Pound shifts higher as second referendum hopes gain traction
Pound shifts higher as markets factor in potential second referendum, while Brexit woes over UK motorists begin
Prime minister Theresa May’s no-confidence vote has impacted the markets, but the impact has only been contained to the UK and European markets, and mostly in currencies and bonds, according to IG market analyst, Kyle Rodda.
‘Interestingly enough, Labour's failed no-confidence motion has markets betting that a second referendum could be on the cards. The Pound has shifted higher after the initial vote on the basis of that.’ Mr Rodda said.
Sterling rose 0.05% against the dollar to $1.287 on Wednesday after May’s Brexit deal was defeated, but steadied after May's government won the no-confidence vote overnight.
May's Plan 'B' due by Monday has the market reacting with the assumption that there could be an extension of the Article 50 exit date past March 29.

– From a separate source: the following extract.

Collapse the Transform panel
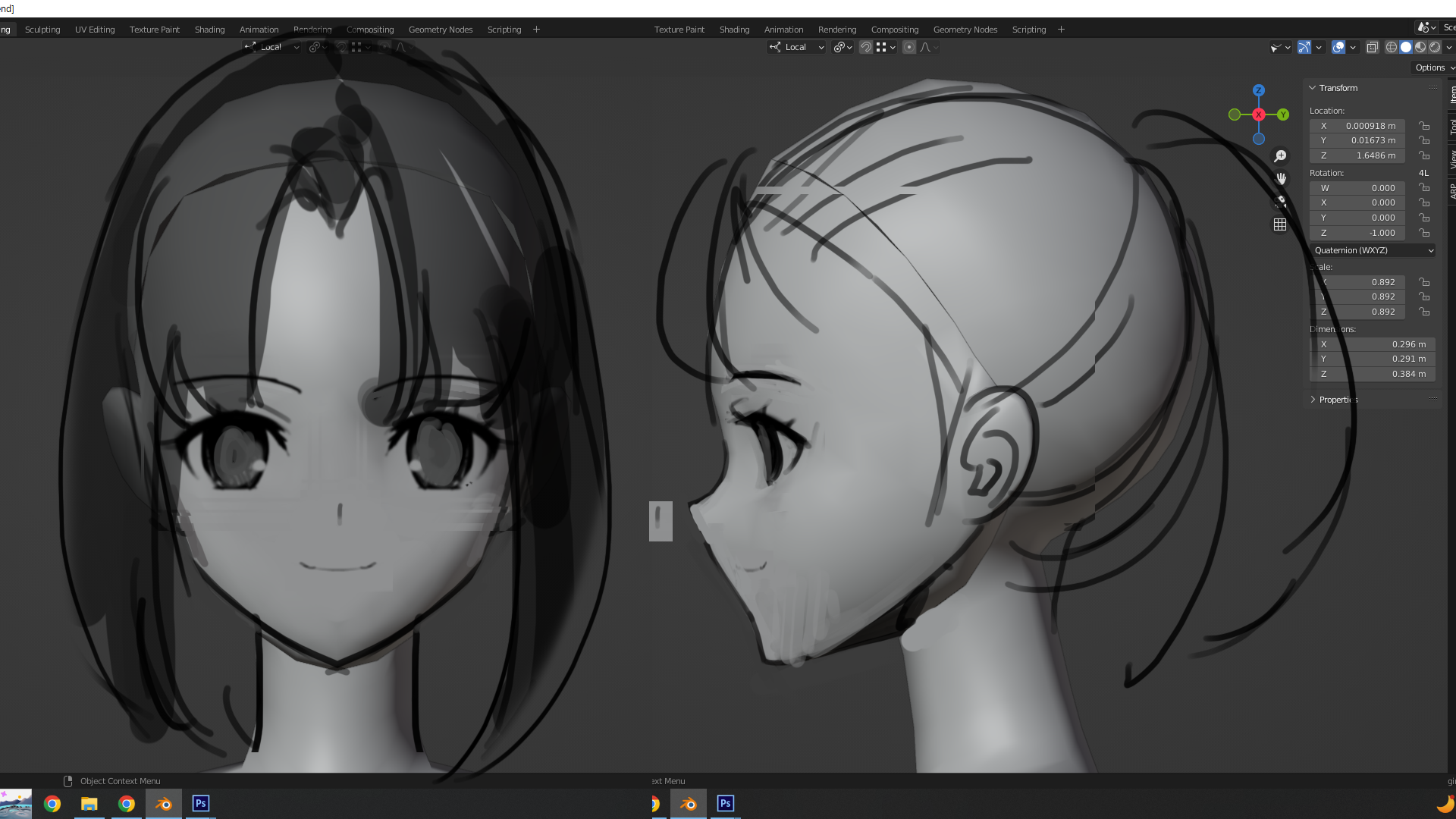 1313,88
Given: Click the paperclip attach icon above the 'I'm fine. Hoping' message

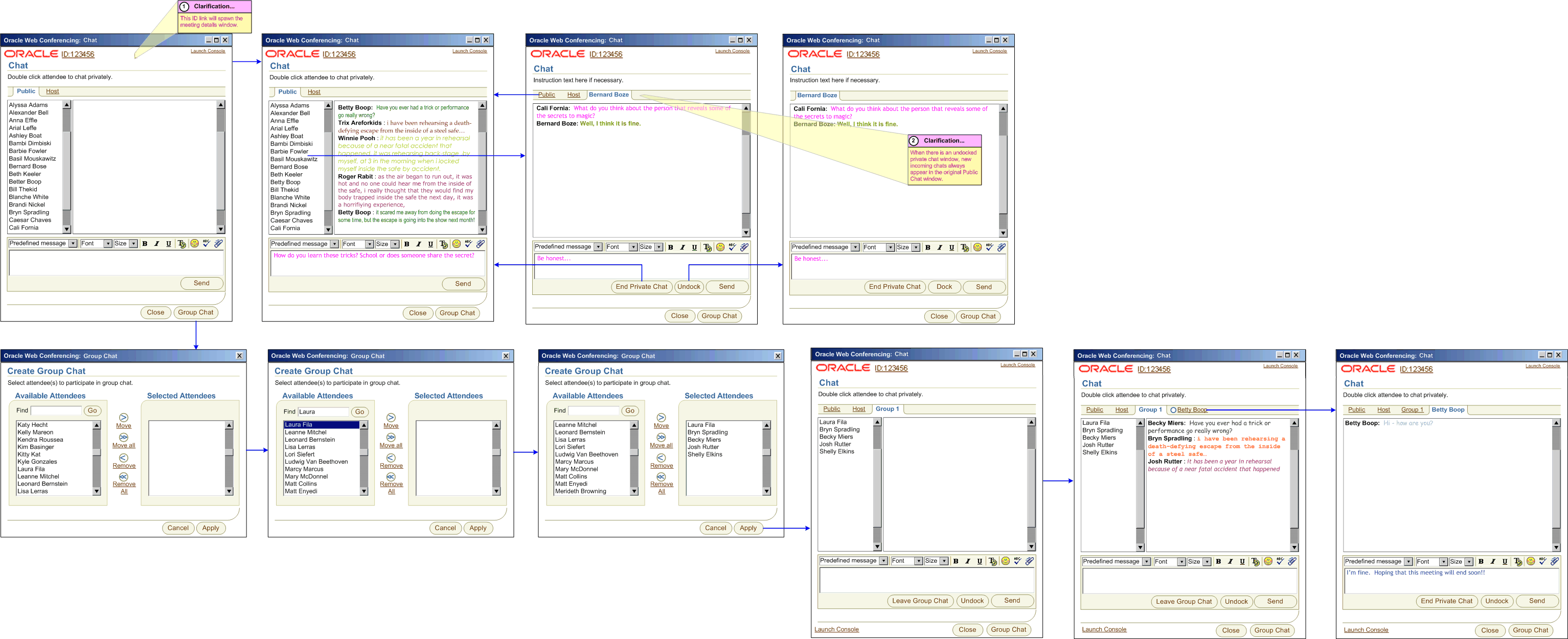Looking at the screenshot, I should coord(1555,561).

No Brexit deal troublesome for UK motorists
Meanwhile, a UK insurance trade body has warned UK drivers that if politicians fail to strike a Brexit withdrawal deal, driving in the EU could become illegal without insurance.
The Association of British Insurers (ABI) warns consumers and companies who plan to travel by road In the EU after Brexit day, may need to provide a ‘green card’ from their insurer one month in advance.
The advice came just one day after prime minister Theresa May’s proposed Brexit deal was ousted by MPs.
The ABI said the European Commission has failed to confirm a waiver of the green card scheme that was agreed by insurance authorities in May, with the same requirements applying to EU motorists travelling to the UK after Brexit.
According to the ABI in 2017, 2.4 million heavy good vehicles travelled from the UK to the continent, while a further 370,000 travelled to Northern Ireland, according to official statistics.
‘It remains the case that insurers do not want a 'no deal' Brexit; it would be bad for the economy and bad for our customers. We continue to hope these arrangements are never needed and urge the Government, UK Parliament and EU27 to agree an orderly way forward,’ said ABI Director General Huw Evans.